Kerbox Posted January 22, 2007 Share Posted January 22, 2007 Hey guys, I could really use some hints on how to solve the integral [math] \int \frac{x}{1+\sqrt{x}} dx [/math] I tried some substitutions, and doing some manipulations on the expression, with no solution. Any help would be much appreciated. Regards, Kerbox Link to comment Share on other sites More sharing options...
Bignose Posted January 22, 2007 Share Posted January 22, 2007 Have you tried letting y=sqrt(x). Then x=y^2 dx = 2ydy then the integrand is all polynomials and should be much easier to integrate. Link to comment Share on other sites More sharing options...

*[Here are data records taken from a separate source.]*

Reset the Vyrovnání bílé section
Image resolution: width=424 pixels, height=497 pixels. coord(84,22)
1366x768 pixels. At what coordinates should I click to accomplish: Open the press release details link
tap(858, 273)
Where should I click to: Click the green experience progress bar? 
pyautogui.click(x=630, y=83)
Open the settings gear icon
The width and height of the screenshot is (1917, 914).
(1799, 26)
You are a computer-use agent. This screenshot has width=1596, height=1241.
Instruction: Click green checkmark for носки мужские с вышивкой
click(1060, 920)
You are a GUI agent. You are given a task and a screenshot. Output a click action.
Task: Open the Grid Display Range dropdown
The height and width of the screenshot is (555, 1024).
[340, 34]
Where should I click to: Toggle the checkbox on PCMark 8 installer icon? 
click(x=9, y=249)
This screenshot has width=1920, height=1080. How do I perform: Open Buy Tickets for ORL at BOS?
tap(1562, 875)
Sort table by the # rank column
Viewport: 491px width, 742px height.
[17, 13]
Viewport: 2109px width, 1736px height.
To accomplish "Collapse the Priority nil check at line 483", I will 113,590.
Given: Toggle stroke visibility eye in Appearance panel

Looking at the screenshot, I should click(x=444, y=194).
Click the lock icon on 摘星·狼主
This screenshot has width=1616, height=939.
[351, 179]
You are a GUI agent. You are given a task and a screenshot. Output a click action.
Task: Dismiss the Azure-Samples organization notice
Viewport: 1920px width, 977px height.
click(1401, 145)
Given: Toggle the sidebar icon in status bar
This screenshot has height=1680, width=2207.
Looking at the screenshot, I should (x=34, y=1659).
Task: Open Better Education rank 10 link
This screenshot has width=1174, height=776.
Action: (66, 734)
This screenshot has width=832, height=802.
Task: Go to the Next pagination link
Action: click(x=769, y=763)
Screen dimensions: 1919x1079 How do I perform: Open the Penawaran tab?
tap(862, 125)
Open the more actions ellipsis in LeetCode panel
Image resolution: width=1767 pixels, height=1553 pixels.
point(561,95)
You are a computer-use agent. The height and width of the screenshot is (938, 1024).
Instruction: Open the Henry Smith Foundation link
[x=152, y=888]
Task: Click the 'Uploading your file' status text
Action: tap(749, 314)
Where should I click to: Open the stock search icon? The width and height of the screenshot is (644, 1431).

Ragib Posted January 23, 2007 Share Posted January 23, 2007 Let [math]x=u^2[/math], and do as Bignose said. The integral becomes [math]2\int \frac{u^3}{1+u} du[/math], which with some easy polynomial division will get you [math]\frac{u^3}{1+u}=u^2-u+1 -\frac{1}{1+u}[/math]. Split the integral in two, you get: [math]2(\int u^2 -u +1 du -\int \frac{1}{1+u} du[/math]. The first one is easy, reverse power rule. The second, do some substitution. So you should get [math]2(\frac{u^3}{3} - \frac{u^2}{2} + u -\log_e |u+1|)[/math]. Substitute [math]u=\sqrt {x}[/math] back in EDIT: Btw I checked the answers, its correct Link to comment Share on other sites More sharing options...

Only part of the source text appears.